As anomalias da medicina

As experiências realizadas na área da psicologia estão sempre entre as mais interessantes e criativas da ciência. Como se trata muitas vezes de pesquisas qualitativas, elas acabam por não atrair a merecida atenção dos médicos, os quais perdem muito com isso. Na década de 1940, Bruner e Postman realizaram mais um experimento genial: eles mostravam uma sequência de cartas de baralho aos sujeitos da pesquisa, os quais tinham que identificá-las. O que os sujeitos não sabiam é que, entre as cartas normais do baralho, havia cartas anômalas, como um rei de espadas vermelho ou um sete de copas preto. O interessante é que os sujeitos enxergavam essas cartas como se fossem normais, apenas raramente observando alguma anomalia. Depois de alertados para essas cartas anômalas, passaram a identificá-las com mais facilidade.

O filósofo Thomas Kuhn utiliza este exemplo em seu clássico A estrutura das revoluções científicas para ilustrar o que ele chama de anomalias na ciência. Ele também alerta para o fato de que os paradigmas – no caso, a regra de que as cartas de cada naipe devem ser de uma cor específica – determinam a percepção das pessoas e as deixam cegas para coisas tão evidentes como as cartas anômalas mostradas aos sujeitos. A ideia geral é de que nossa percepção depende não apenas dos estímulos visuais recebidos, mas também dos valores atribuídos a eles a partir de nossas experiências prévias e expectativas.

O paradigma médico-científico atual – a Medicina Baseada em Evidências ou MBE – é, em sua origem, uma ideia formidável que visava descobrir quais seriam as intervenções médicas realmente efetivas e seguras a serem instituídas pelos médicos. Para isso, a MBE se utilizava de seus três pilares (experiência do médico, valores do paciente e evidências de pesquisas) para obter um resultado equilibrado. A experiência clínica do médico era valorizada, os desejos e preferências dos pacientes eram respeitados desde o delineamento das pesquisas até a escolha das intervenções e as evidências científicas eram escrutinizadas com um rigor nunca visto. O problema é que toda essa bela ideia pressupunha um equilíbrio entre os três pilares. Além disso, a MBE nunca previu que seria “sequestrada” pela indústria farmacêutica.

Na ciência médica atual, a imensa maioria dos testes de intervenções farmacológicas é conduzida e controlada pela própria indústria que fabrica e lucra com a venda dos medicamentos. O fato de que a própria indústria farmacêutica tenha liberdade total para testar os seus produtos sem um mínimo de controle externo é uma anomalia gigante no coração da MBE. O problema é que, como dizia Kuhn, a especialização excessiva de muitos profissionais acaba dificultando a percepção das anomalias. Na prática, os médicos se limitam a observar as pesquisas sob a óptica do paradigma da MBE, tentando definir se as pesquisas se encaixam dentro de suas regras estreitas (coisas como a qualidade da randomização, o valor de p, etc.) e, com isso, deixam de enxergar a anomalia óbvia e gigante que só pode ser percebida com certo grau de distanciamento: a distorção sistemática da narrativa científica pelo fato de as pesquisas serem controladas pela própria indústria.

(Itens armazenados)

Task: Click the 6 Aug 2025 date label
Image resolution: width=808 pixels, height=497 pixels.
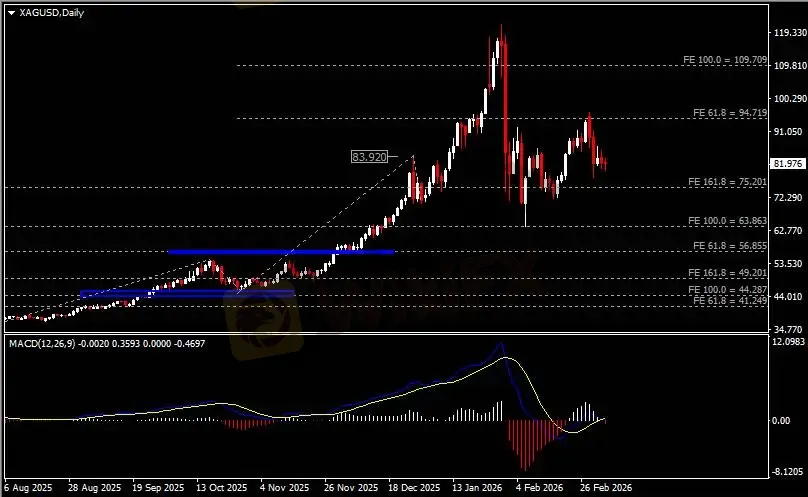Action: pos(27,489)
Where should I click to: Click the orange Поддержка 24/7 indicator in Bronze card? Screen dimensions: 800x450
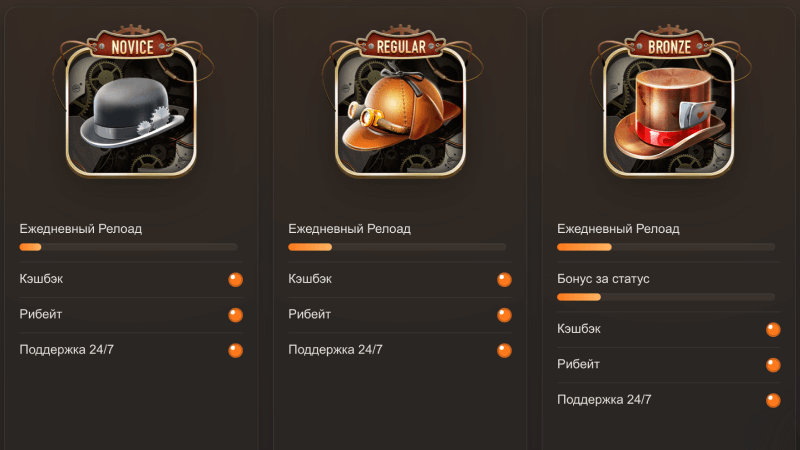[773, 401]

→ **Requisitos do exercício**:
Por favor, dê continuidade ao texto sobre as anomalias da medicina a partir da última frase apresentada.

→ **A resposta**:
Para Kuhn, as anomalias crescentes minavam a credibilidade dos paradigmas até que, já enfraquecido e desacreditado, ele deveria ser totalmente recuperado ou substituído por algum outro. A recuperação da MBE ainda é possível e desejável, e autores como John Ioannidis, Vinay Prasad e Sergio Sismondo já enumeraram as medidas necessárias. Porém, tal recuperação pressupõe o reconhecimento do problema e a recuperação da altivez da medicina frente à indústria farmacêutica.

No caso da substituição da MBE por um paradigma mais novo, o problema é bem mais complexo. Já citei em meu livro que o paradigma com mais chance de substituir a MBE é a chamada “medicina de precisão”. Em que pese toda a propaganda em cima das técnicas de “precisão”, a verdade é que a vida e a doença são inerentemente imprecisas. O que temos visto é que a busca de precisão baseada em fatores genéticos acaba por acrescentar ainda mais custo e confusão, como se apenas estivéssemos acrescentando fatores de risco genéticos aos fatores de risco clássicos já conhecidos. Além disso, o paradigma da “medicina de precisão” retiraria ainda mais poder do médico e o transferiria para a indústria. E é exatamente isso que temos que evitar. Se existe alguém que possa (e queira) ajudar as pessoas na busca por uma saúde melhor, este alguém é o médico de carne e osso. A “medicina de precisão” é apenas mais do mesmo. Ou, dito de outro modo, é o mesmo, só que muito pior. Já faz tempo demais que a indústria está dando as cartas na medicina. Já passa da hora de virarmos o jogo.